Description of the task:
Word for word, restate every entry shown below.

== Data shown

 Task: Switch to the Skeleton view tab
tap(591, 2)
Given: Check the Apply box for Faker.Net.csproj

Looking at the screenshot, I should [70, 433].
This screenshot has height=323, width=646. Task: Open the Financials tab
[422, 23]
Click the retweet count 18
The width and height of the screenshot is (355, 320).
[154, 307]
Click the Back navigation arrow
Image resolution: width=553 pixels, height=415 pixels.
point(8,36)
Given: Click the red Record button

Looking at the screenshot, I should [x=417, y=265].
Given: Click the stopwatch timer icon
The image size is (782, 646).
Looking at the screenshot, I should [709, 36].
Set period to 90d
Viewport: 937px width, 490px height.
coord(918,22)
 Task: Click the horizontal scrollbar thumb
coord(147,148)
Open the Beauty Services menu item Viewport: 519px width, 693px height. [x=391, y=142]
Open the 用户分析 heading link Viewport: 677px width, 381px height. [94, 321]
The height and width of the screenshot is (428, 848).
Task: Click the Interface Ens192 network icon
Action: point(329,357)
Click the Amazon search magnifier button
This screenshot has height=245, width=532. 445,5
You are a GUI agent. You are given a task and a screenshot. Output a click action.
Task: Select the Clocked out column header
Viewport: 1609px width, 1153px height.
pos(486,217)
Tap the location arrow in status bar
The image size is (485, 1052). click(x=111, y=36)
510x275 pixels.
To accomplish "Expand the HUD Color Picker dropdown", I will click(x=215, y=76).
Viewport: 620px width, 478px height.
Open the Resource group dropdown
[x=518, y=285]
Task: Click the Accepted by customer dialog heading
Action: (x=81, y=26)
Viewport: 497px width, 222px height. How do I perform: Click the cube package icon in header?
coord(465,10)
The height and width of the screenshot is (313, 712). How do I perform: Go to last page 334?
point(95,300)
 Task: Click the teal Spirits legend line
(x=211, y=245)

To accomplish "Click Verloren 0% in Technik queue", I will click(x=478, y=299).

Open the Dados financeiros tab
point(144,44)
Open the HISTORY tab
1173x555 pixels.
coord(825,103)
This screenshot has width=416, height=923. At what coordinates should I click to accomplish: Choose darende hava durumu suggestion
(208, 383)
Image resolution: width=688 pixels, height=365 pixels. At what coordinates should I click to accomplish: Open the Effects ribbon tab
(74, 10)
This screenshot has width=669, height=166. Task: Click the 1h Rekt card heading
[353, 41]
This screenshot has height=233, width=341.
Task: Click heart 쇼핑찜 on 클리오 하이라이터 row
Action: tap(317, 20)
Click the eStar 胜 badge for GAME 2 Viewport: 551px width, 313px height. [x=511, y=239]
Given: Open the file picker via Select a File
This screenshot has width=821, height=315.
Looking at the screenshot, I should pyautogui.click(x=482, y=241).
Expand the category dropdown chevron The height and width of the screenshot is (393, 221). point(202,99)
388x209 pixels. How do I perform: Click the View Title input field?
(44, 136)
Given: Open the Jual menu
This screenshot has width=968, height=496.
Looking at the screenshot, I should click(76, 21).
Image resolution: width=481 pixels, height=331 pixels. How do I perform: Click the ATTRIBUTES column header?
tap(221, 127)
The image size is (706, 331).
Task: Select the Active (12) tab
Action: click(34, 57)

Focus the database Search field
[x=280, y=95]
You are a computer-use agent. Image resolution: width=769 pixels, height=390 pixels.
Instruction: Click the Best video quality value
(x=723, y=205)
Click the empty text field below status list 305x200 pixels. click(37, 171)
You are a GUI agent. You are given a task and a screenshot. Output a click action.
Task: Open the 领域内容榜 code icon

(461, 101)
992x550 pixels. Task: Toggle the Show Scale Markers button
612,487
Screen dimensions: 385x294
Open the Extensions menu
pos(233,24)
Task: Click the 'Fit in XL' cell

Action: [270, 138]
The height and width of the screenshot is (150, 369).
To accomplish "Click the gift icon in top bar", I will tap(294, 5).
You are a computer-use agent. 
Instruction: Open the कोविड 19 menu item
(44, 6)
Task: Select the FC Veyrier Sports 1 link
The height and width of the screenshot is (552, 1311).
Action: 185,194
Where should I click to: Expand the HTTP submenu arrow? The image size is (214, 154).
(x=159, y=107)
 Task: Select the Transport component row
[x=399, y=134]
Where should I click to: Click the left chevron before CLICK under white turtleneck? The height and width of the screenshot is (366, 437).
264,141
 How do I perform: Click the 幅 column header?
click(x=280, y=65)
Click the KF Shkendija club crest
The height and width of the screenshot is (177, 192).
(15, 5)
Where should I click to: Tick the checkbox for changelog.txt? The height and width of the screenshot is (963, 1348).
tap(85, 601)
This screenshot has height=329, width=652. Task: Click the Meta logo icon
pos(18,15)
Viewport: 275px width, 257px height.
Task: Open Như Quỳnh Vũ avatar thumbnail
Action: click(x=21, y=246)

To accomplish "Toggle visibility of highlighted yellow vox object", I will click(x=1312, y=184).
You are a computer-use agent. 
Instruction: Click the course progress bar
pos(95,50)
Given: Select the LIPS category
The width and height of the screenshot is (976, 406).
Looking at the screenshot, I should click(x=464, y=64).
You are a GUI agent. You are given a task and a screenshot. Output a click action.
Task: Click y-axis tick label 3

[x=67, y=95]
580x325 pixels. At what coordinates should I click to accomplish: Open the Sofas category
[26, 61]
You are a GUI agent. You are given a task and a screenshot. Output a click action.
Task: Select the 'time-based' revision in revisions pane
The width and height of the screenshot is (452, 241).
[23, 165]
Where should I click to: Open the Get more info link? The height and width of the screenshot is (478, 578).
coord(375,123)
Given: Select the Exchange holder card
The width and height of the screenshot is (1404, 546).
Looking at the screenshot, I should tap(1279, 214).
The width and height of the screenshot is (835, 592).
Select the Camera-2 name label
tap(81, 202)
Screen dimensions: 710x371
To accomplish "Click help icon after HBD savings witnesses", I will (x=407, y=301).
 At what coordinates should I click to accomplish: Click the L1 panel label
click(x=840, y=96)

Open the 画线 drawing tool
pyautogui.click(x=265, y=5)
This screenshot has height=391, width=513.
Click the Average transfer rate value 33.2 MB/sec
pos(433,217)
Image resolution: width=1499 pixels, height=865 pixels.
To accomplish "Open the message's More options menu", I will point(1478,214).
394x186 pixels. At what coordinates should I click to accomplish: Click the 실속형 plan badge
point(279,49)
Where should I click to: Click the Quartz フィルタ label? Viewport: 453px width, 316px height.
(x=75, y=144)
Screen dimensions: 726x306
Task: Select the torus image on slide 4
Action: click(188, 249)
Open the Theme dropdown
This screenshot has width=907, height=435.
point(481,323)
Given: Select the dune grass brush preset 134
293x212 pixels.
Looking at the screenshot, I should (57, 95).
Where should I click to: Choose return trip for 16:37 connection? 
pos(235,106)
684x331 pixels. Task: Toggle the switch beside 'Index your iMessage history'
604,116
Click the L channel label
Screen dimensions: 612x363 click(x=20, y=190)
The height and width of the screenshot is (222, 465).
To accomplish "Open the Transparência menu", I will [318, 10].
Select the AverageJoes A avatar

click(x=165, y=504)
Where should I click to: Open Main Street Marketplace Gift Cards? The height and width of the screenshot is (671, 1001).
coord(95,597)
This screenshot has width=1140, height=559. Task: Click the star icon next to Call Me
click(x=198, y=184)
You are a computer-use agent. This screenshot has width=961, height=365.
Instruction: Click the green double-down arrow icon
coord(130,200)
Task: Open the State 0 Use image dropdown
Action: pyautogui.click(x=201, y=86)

====

Result of this task:
 Task: Switch to the Skeleton view tab
tap(591, 2)
Given: Check the Apply box for Faker.Net.csproj

Looking at the screenshot, I should [70, 433].
This screenshot has height=323, width=646. Task: Open the Financials tab
[422, 23]
Click the retweet count 18
The width and height of the screenshot is (355, 320).
[154, 307]
Click the Back navigation arrow
Image resolution: width=553 pixels, height=415 pixels.
point(8,36)
Given: Click the red Record button

Looking at the screenshot, I should [x=417, y=265].
Given: Click the stopwatch timer icon
The image size is (782, 646).
Looking at the screenshot, I should [709, 36].
Set period to 90d
Viewport: 937px width, 490px height.
coord(918,22)
 Task: Click the horizontal scrollbar thumb
coord(147,148)
Open the Beauty Services menu item Viewport: 519px width, 693px height. [x=391, y=142]
Open the 用户分析 heading link Viewport: 677px width, 381px height. [94, 321]
The height and width of the screenshot is (428, 848).
Task: Click the Interface Ens192 network icon
Action: point(329,357)
Click the Amazon search magnifier button
This screenshot has height=245, width=532. 445,5
You are a GUI agent. You are given a task and a screenshot. Output a click action.
Task: Select the Clocked out column header
Viewport: 1609px width, 1153px height.
pos(486,217)
Tap the location arrow in status bar
The image size is (485, 1052). click(x=111, y=36)
510x275 pixels.
To accomplish "Expand the HUD Color Picker dropdown", I will click(x=215, y=76).
Viewport: 620px width, 478px height.
Open the Resource group dropdown
[x=518, y=285]
Task: Click the Accepted by customer dialog heading
Action: (x=81, y=26)
Viewport: 497px width, 222px height. How do I perform: Click the cube package icon in header?
coord(465,10)
The height and width of the screenshot is (313, 712). How do I perform: Go to last page 334?
point(95,300)
 Task: Click the teal Spirits legend line
(x=211, y=245)

To accomplish "Click Verloren 0% in Technik queue", I will click(x=478, y=299).

Open the Dados financeiros tab
point(144,44)
Open the HISTORY tab
1173x555 pixels.
coord(825,103)
This screenshot has width=416, height=923. At what coordinates should I click to accomplish: Choose darende hava durumu suggestion
(208, 383)
Image resolution: width=688 pixels, height=365 pixels. At what coordinates should I click to accomplish: Open the Effects ribbon tab
(74, 10)
This screenshot has width=669, height=166. Task: Click the 1h Rekt card heading
[353, 41]
This screenshot has height=233, width=341.
Task: Click heart 쇼핑찜 on 클리오 하이라이터 row
Action: tap(317, 20)
Click the eStar 胜 badge for GAME 2 Viewport: 551px width, 313px height. [x=511, y=239]
Given: Open the file picker via Select a File
This screenshot has width=821, height=315.
Looking at the screenshot, I should pyautogui.click(x=482, y=241).
Expand the category dropdown chevron The height and width of the screenshot is (393, 221). point(202,99)
388x209 pixels. How do I perform: Click the View Title input field?
(44, 136)
Given: Open the Jual menu
This screenshot has width=968, height=496.
Looking at the screenshot, I should click(76, 21).
Image resolution: width=481 pixels, height=331 pixels. How do I perform: Click the ATTRIBUTES column header?
tap(221, 127)
The image size is (706, 331).
Task: Select the Active (12) tab
Action: click(34, 57)

Focus the database Search field
[x=280, y=95]
You are a computer-use agent. Image resolution: width=769 pixels, height=390 pixels.
Instruction: Click the Best video quality value
(x=723, y=205)
Click the empty text field below status list 305x200 pixels. click(37, 171)
You are a GUI agent. You are given a task and a screenshot. Output a click action.
Task: Open the 领域内容榜 code icon

(461, 101)
992x550 pixels. Task: Toggle the Show Scale Markers button
612,487
Screen dimensions: 385x294
Open the Extensions menu
pos(233,24)
Task: Click the 'Fit in XL' cell

Action: [270, 138]
The height and width of the screenshot is (150, 369).
To accomplish "Click the gift icon in top bar", I will tap(294, 5).
You are a computer-use agent. 
Instruction: Open the कोविड 19 menu item
(44, 6)
Task: Select the FC Veyrier Sports 1 link
The height and width of the screenshot is (552, 1311).
Action: 185,194
Where should I click to: Expand the HTTP submenu arrow? The image size is (214, 154).
(x=159, y=107)
 Task: Select the Transport component row
[x=399, y=134]
Where should I click to: Click the left chevron before CLICK under white turtleneck? The height and width of the screenshot is (366, 437).
264,141
 How do I perform: Click the 幅 column header?
click(x=280, y=65)
Click the KF Shkendija club crest
The height and width of the screenshot is (177, 192).
(15, 5)
Where should I click to: Tick the checkbox for changelog.txt? The height and width of the screenshot is (963, 1348).
tap(85, 601)
This screenshot has height=329, width=652. Task: Click the Meta logo icon
pos(18,15)
Viewport: 275px width, 257px height.
Task: Open Như Quỳnh Vũ avatar thumbnail
Action: click(x=21, y=246)

To accomplish "Toggle visibility of highlighted yellow vox object", I will click(x=1312, y=184).
You are a computer-use agent. 
Instruction: Click the course progress bar
pos(95,50)
Given: Select the LIPS category
The width and height of the screenshot is (976, 406).
Looking at the screenshot, I should click(x=464, y=64).
You are a GUI agent. You are given a task and a screenshot. Output a click action.
Task: Click y-axis tick label 3

[x=67, y=95]
580x325 pixels. At what coordinates should I click to accomplish: Open the Sofas category
[26, 61]
You are a GUI agent. You are given a task and a screenshot. Output a click action.
Task: Select the 'time-based' revision in revisions pane
The width and height of the screenshot is (452, 241).
[23, 165]
Where should I click to: Open the Get more info link? The height and width of the screenshot is (478, 578).
coord(375,123)
Given: Select the Exchange holder card
The width and height of the screenshot is (1404, 546).
Looking at the screenshot, I should tap(1279, 214).
The width and height of the screenshot is (835, 592).
Select the Camera-2 name label
tap(81, 202)
Screen dimensions: 710x371
To accomplish "Click help icon after HBD savings witnesses", I will (x=407, y=301).
 At what coordinates should I click to accomplish: Click the L1 panel label
click(x=840, y=96)

Open the 画线 drawing tool
pyautogui.click(x=265, y=5)
This screenshot has height=391, width=513.
Click the Average transfer rate value 33.2 MB/sec
pos(433,217)
Image resolution: width=1499 pixels, height=865 pixels.
To accomplish "Open the message's More options menu", I will point(1478,214).
394x186 pixels. At what coordinates should I click to accomplish: Click the 실속형 plan badge
point(279,49)
Where should I click to: Click the Quartz フィルタ label? Viewport: 453px width, 316px height.
(x=75, y=144)
Screen dimensions: 726x306
Task: Select the torus image on slide 4
Action: click(188, 249)
Open the Theme dropdown
This screenshot has width=907, height=435.
point(481,323)
Given: Select the dune grass brush preset 134
293x212 pixels.
Looking at the screenshot, I should (57, 95).
Where should I click to: Choose return trip for 16:37 connection? 
pos(235,106)
684x331 pixels. Task: Toggle the switch beside 'Index your iMessage history'
604,116
Click the L channel label
Screen dimensions: 612x363 click(x=20, y=190)
The height and width of the screenshot is (222, 465).
To accomplish "Open the Transparência menu", I will [318, 10].
Select the AverageJoes A avatar

click(x=165, y=504)
Where should I click to: Open Main Street Marketplace Gift Cards? The height and width of the screenshot is (671, 1001).
coord(95,597)
This screenshot has width=1140, height=559. Task: Click the star icon next to Call Me
click(x=198, y=184)
You are a computer-use agent. This screenshot has width=961, height=365.
Instruction: Click the green double-down arrow icon
coord(130,200)
Task: Open the State 0 Use image dropdown
Action: pyautogui.click(x=201, y=86)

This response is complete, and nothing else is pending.